[CL+NLP Lunch] CL+NLP Lunch, Wei Xu, Monday November 3rd @ 12:00pm

Tue Oct 28 16:20:48 EDT 2014

Please join us for the next CL+NLP lunch at noon on Monday November 3rd,
where Wei Xu will be speaking about modeling paraphrase. Lunch will be
provided!

To arrange meetings with Wei on Monday, please contact Dallas Card
(dcard at cmu.edu).

---
ML+NLP lunch <http://www.cs.cmu.edu/~nlp-lunch/>
Monday, November 3rd at 12:00pm
GHC 6501

Speaker: Wei Xu, University of Pennsylvania

TITLE: Modeling Lexically Divergent Paraphrases in Twitter (and Shakespeare!)

ABSTRACT:
Paraphrases are alternative linguistic expressions of the same meaning.
Identifying paraphrases is fundamental to many natural language processing
tasks and has been extensively studied for the standard contemporary
English. In this talk I will present MULTIP (Multi-instance Learning
Paraphrase Model), a joint word-sentence alignment model suited to
identify paraphrases within the noisy user generated texts on Twitter. The
model infers latent word-level paraphrase anchors from only sentence level
annotations during learning. This is a major departure from previous
approaches that rely on lexical or distributional similarities over
sentence pairs. By reducing the dependence on word overlap as evidence of
paraphrase, our approach identifies more lexically divergent expressions
with equivalent meaning. For experiments, we constructed a Twitter
Paraphrase Corpus of about 19,000 sentences using a novel and efficient
crowdsourcing methodology. Our new approach improves the state-of-the-art
performance of a method that combines a latent space model with a
feature-based supervised classifier. I will also present findings on
paraphrasing between standard English and Shakespearean styles.

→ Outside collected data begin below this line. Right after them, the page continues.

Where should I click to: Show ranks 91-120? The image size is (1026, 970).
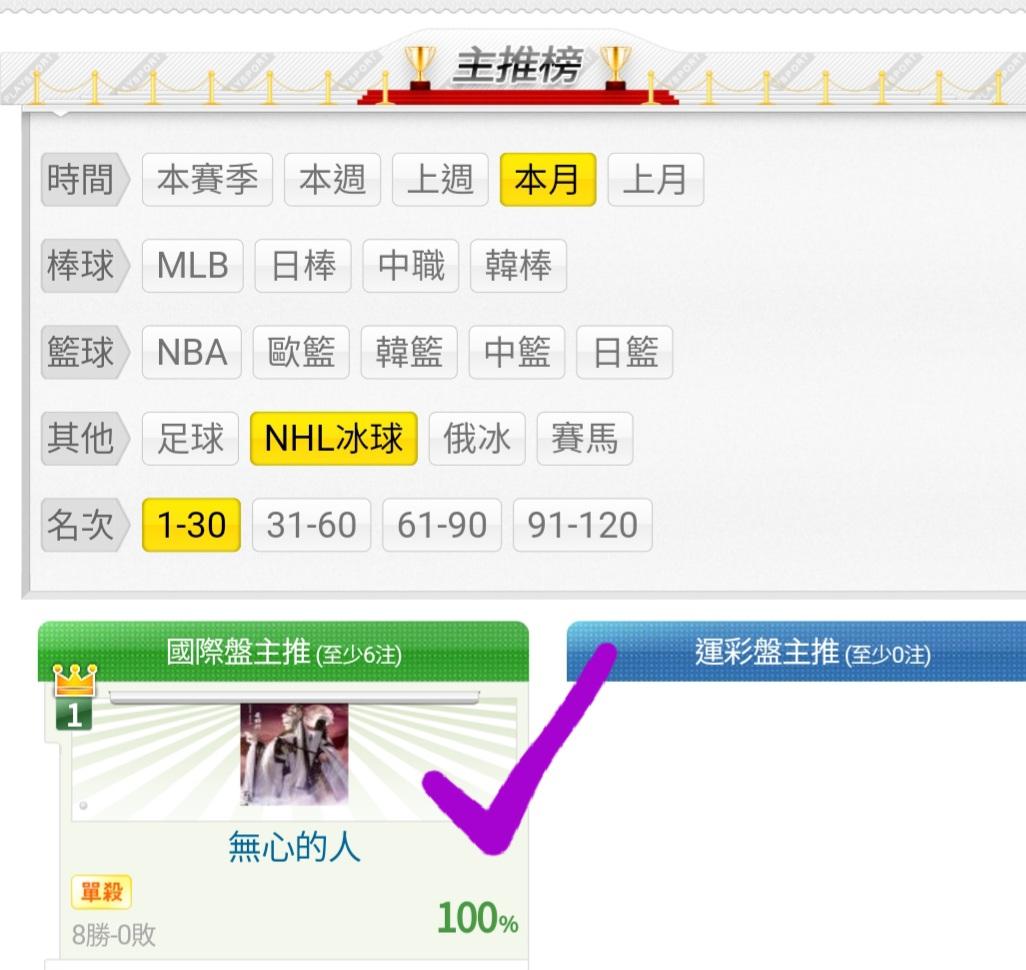pos(582,525)
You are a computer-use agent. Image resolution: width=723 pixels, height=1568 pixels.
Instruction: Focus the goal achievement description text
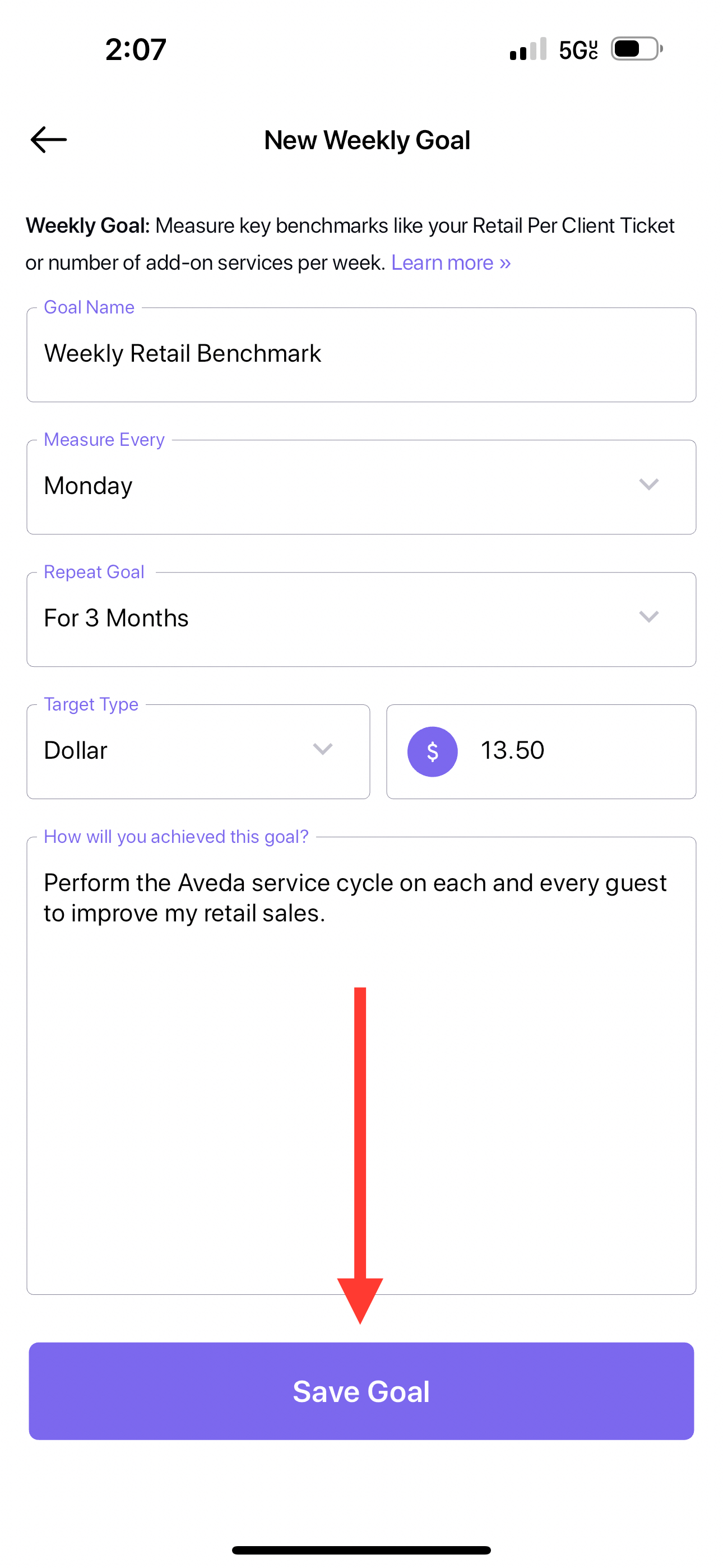(x=355, y=898)
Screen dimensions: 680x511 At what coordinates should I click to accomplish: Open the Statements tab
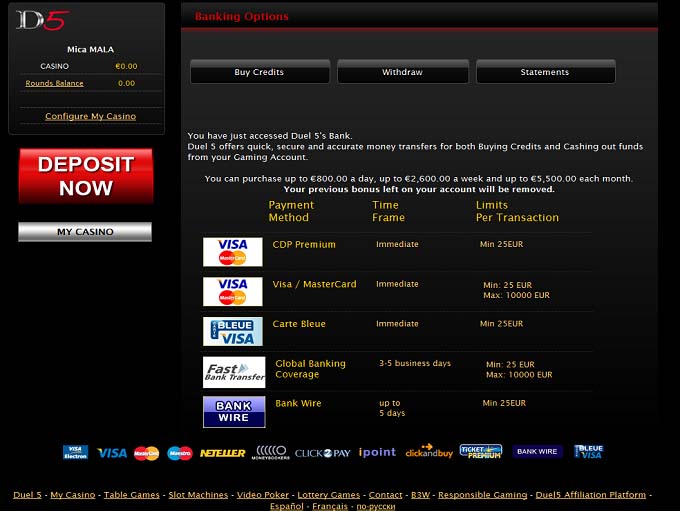545,72
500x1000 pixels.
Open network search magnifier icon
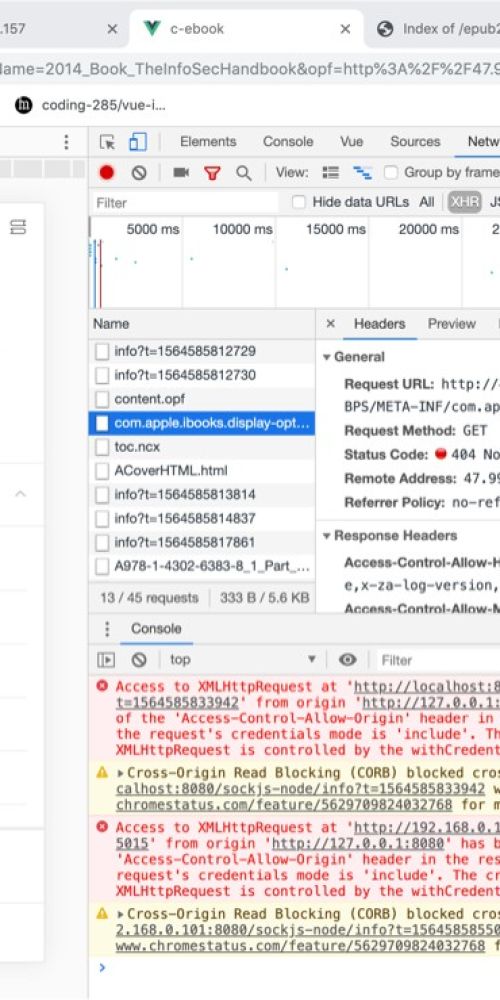(244, 173)

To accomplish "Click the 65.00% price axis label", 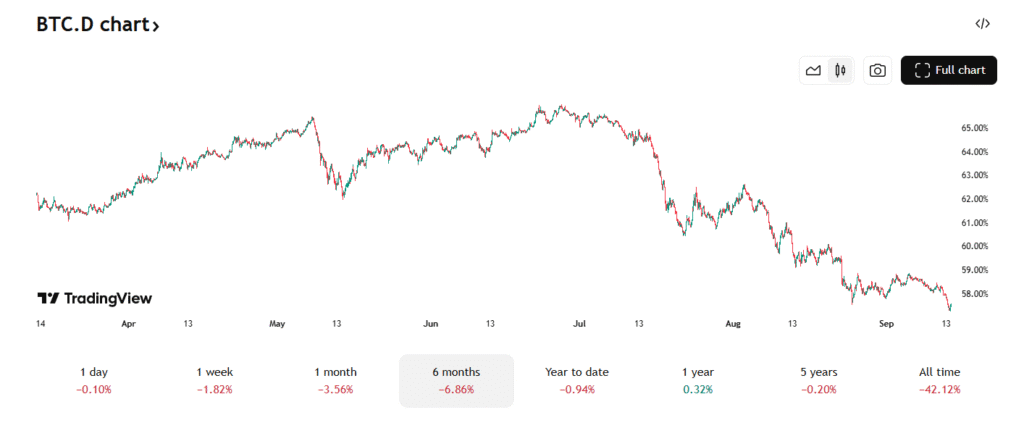I will 975,128.
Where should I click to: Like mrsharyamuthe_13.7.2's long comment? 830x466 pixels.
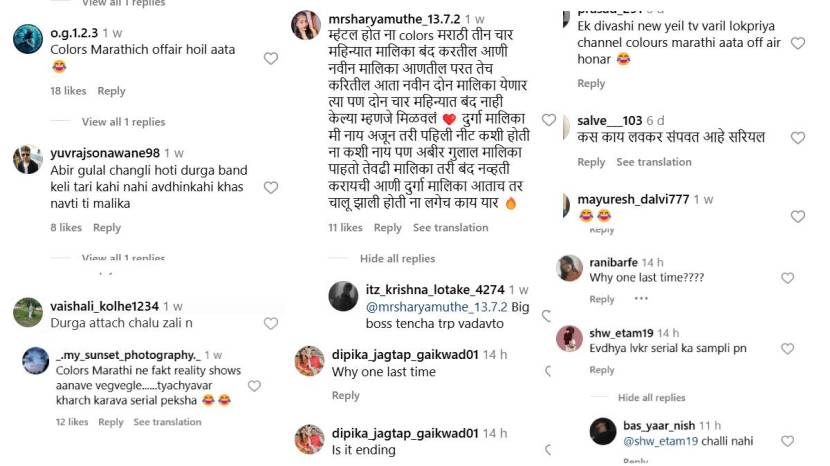[x=549, y=120]
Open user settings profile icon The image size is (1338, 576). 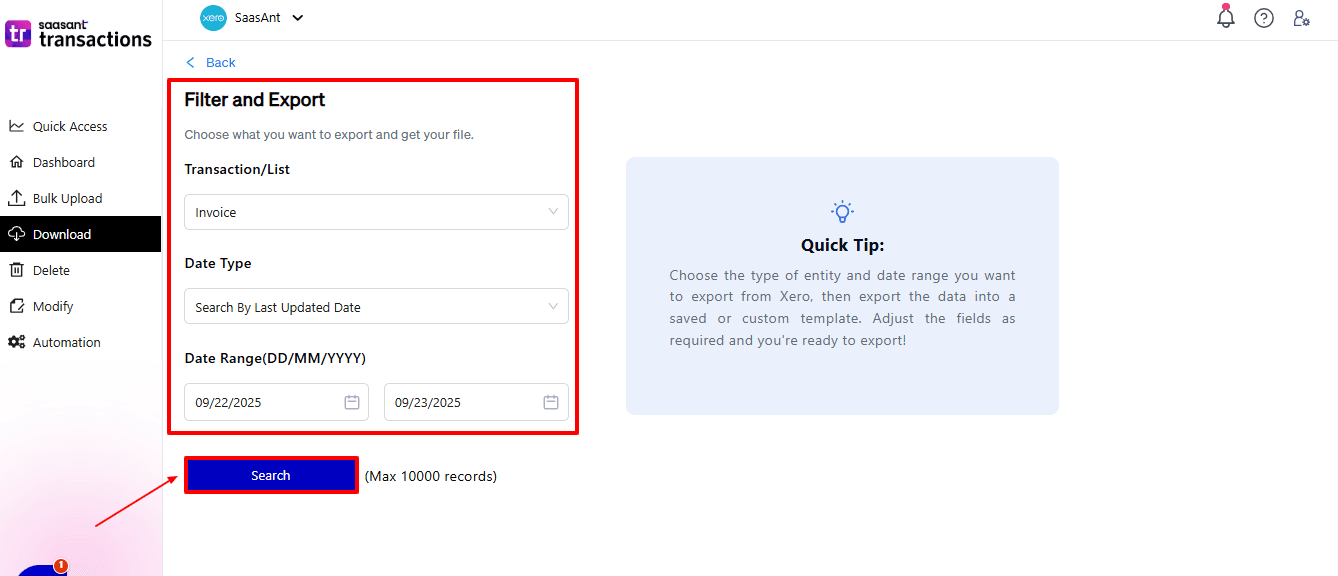(x=1301, y=18)
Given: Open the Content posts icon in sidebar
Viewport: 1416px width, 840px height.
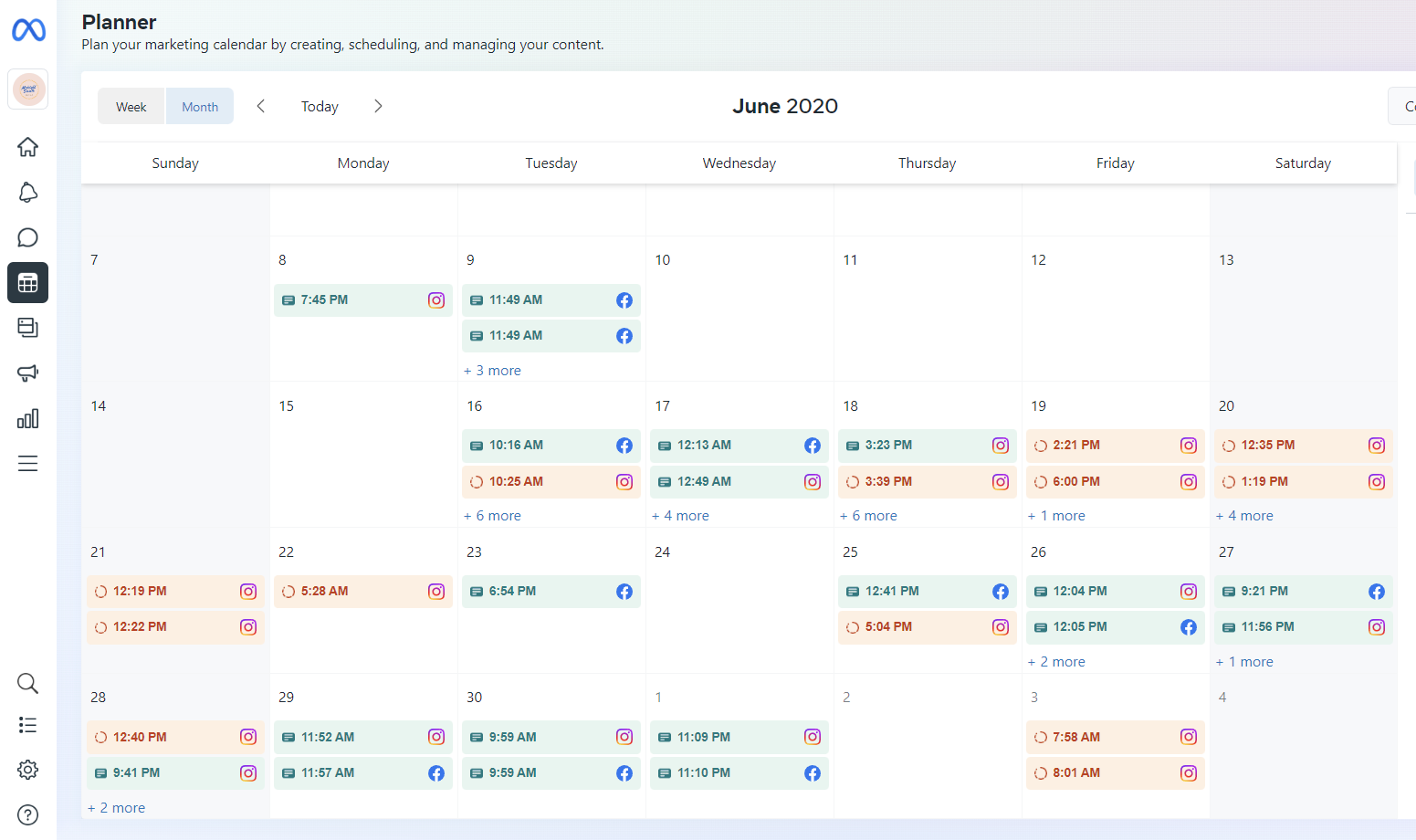Looking at the screenshot, I should (28, 327).
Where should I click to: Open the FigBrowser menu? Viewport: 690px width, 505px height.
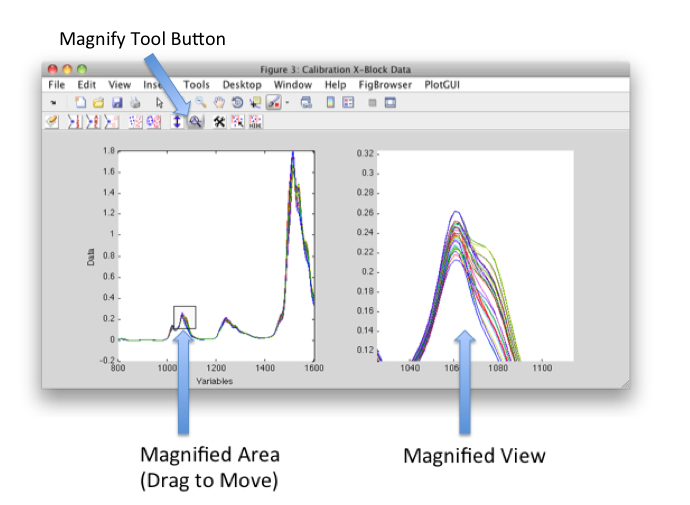385,86
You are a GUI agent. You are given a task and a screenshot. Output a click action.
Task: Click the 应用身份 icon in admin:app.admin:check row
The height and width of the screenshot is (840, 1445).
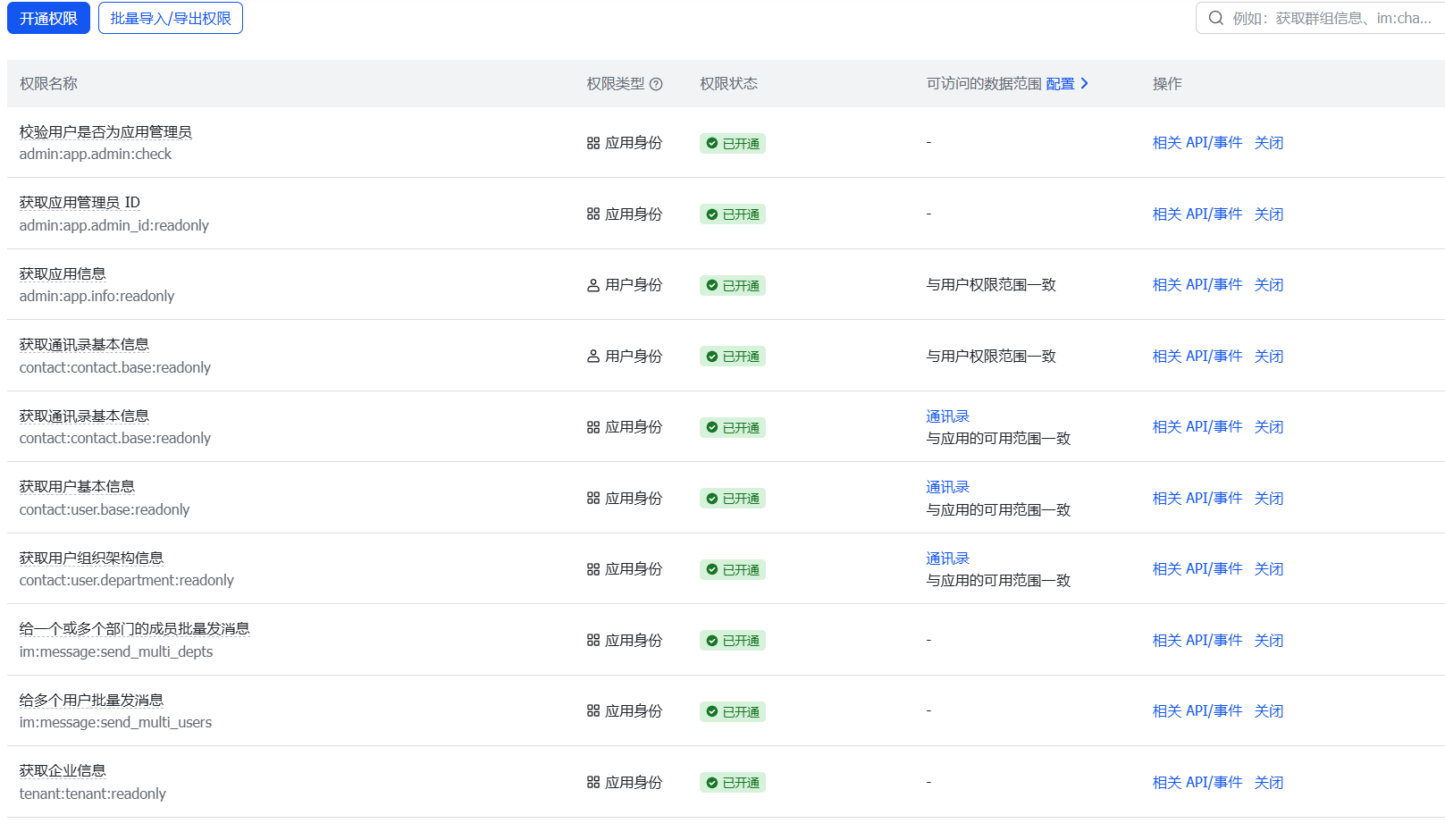click(593, 143)
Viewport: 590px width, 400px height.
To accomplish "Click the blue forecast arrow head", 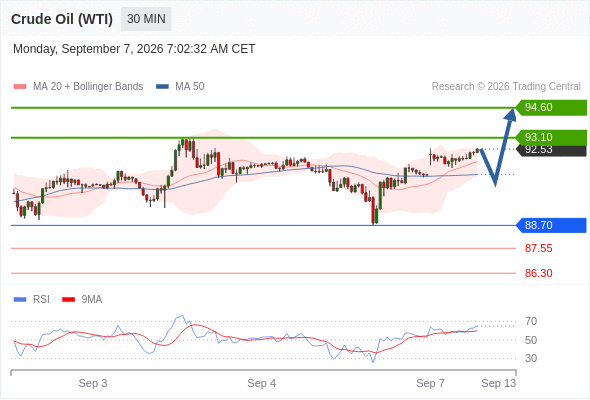I will pyautogui.click(x=511, y=114).

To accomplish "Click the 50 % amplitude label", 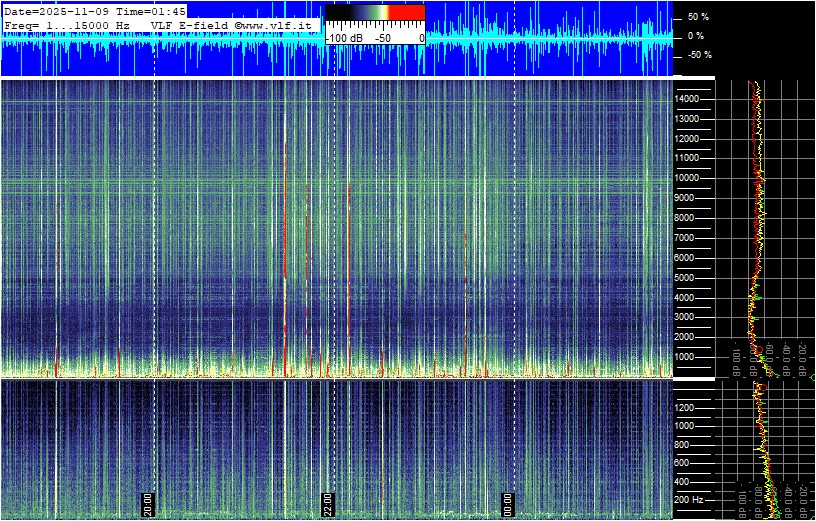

Joint work with Chris Callison-Burch (UPenn), Bill Dolan (MSR), Alan
Ritter (OSU), Yangfeng Ji (GaTech), Colin Cherry (NRC) and Ralph Grishman
(NYU).

Wei Xu is a postdoc in Computer and Information Science Department at
University of Pennsylvania, working with Chris Callison-Burch. Her
research focuses on paraphrases, social media and information extraction.
She received her PhD in Computer Science from New York University. She is
organizing the SemEval-2015 shared task on "Paraphrase and Semantic
Similarity in Twitter".  During her PhD, she visited University of
Washington for two years and interned at Microsoft Research, ETS and
Amazon.com.